Un dimanche à la campagne

Un dimanche à la campagne (Bertrand Tavernier-1984)


Marie-Thérèse avait à peu près toutes les vertus, mais bien cachées. Ç’avait été un des grands étonnements de Monsieur Ladmiral de voir son fils épouser cette femme et il ne s’en était jamais bien remis. Après s’être longuement interrogé, il avait simplement conclu que Gonzague et Marie-Thérèse  s'étaient mariés parce que tout le monde se marie, comme tout le monde naît et meurt ; si cette explication ne rendait pas l’événement plus compréhensible, au moins elle interrompait les recherches, et Monsieur Ladmiral s’en tenait là. Il n’avait jamais beaucoup cru à l’existence de sa belle-fille, et du reste se passait très bien d’y croire. Marie-Thérèse, de son côté, ne s’était jamais posé de questions. Elle aimait bien son beau-père, pour la raison qu’on aime bien les membres de sa famille, et ceux aussi de la belle-famille, tant que les questions d’amour-propre ne sont pas enjeu, et elle était heureuse avec ça. Car elle était heureuse, certainement. Un peu lentement, mais avec application et placidité. Les journées avaient vingt-quatre heures, la maison marchait bien.
[…] Marie-Thérèse se croyait libre, et peut-être bien qu’elle l’était. […] Marie-Thérèse était un des rares êtres qu’on ait connus qui n’aient jamais souffert des ennuis d’argent. Ce trait mérite d’être souligné, et suffirait à prouver que Marie-Thérèse n’était pas une femme ordinaire, en dépit des apparences. Mais vraiment les apparences étaient fortes. […] Marie-Thérèse était moyenne par la taille, par la corpulence, par le visage. Des traits un peu épais, paisibles, ni belle ni laide, comme on dit des femmes qui ne sont pas belles.
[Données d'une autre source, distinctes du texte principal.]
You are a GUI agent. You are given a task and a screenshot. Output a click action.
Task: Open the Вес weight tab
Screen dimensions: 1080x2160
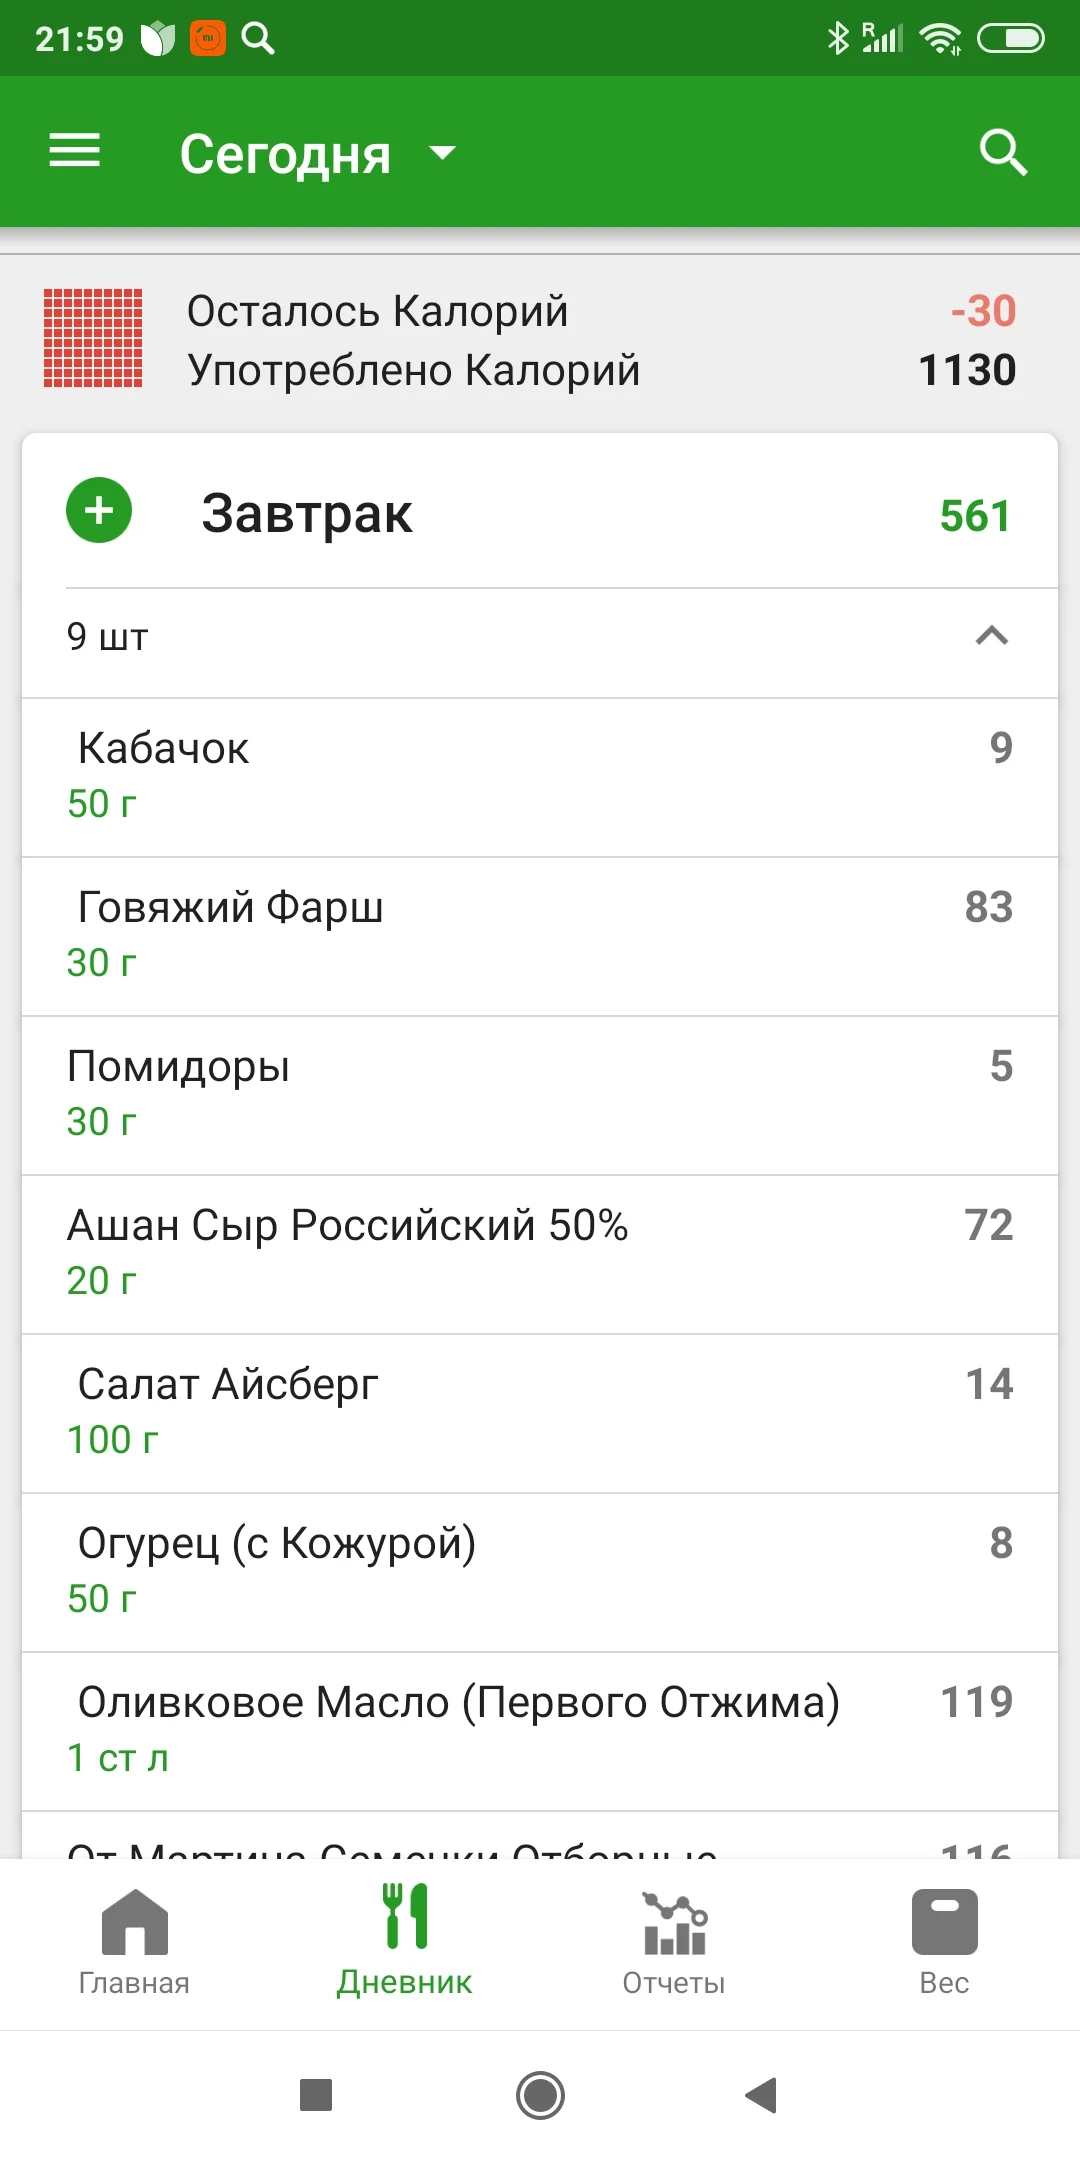coord(944,1942)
Les jeux de lumière sous le feuillage de la tonnelle le ravissaient, le plongeaient dans une espèce de griserie apaisante. C’était si beau cette lumière d’été, et cette buée sèche de couleurs éclatantes sur tout le jardin, ces verts et ces rouges, et cet or, et ce soleil comme un liquide ou une poudre, qui ne mangeait pas les couleurs, non, c’est faux tout ce qu’on raconte, mais les rendait vivantes, gonflées, prêtes à crever, comme si chacune était un petit être qui demandait à être caressé, ou un mot qu’il fallait comprendre. Dans ces moments-là, Monsieur Ladmiral savait qu’il aimait la peinture par-dessus tout, qu’il n’avait rien à regretter de sa vie, et qu’après tout, s’il n’avait pas mieux réussi, cela n’avait pas beaucoup d’importance puisqu’il comprenait ce qu’il aurait fallu faire, puisque même sans y atteindre, il apercevait le sommet.
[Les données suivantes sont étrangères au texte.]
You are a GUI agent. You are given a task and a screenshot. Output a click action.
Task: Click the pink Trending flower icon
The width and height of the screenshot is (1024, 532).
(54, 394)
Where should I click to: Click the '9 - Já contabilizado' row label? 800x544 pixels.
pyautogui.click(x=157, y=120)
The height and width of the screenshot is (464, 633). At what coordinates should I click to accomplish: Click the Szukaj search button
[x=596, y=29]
Qu’est-ce que ça serait, pensaient parfois les enfants dans leurs rêves insensés, qu’est-ce que ça serait d’avoir une mère comme tante Irène ! Mais ils comprenaient bien que ce sont des choses qui n’arrivent pas, et qu’il y a deux espèces de femmes : les mères et les tantes Irène. On ne sait pas pourquoi, mais c’est comme ça. Encore heureux que le sort leur ait donné une tante Irène en complément !
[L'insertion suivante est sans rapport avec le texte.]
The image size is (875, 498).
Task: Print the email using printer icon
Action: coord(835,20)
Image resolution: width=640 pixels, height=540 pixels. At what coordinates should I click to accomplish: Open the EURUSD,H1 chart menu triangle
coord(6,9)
Les belles femmes ne méprisent aucun hommage, d’où qu’il vienne : un sou est un sou. C’est une des nombreuses ressemblances entre le beauté et la richesse ; et l’une et l’autre, en effet, vont presque toujours ensemble : il arrive qu’une femme belle soit pauvre ; il est très rare qu’elle le reste.
Pierre Bost - Monsieur Ladmiral va bientôt mourir (Gallimard L'imaginaire-2005)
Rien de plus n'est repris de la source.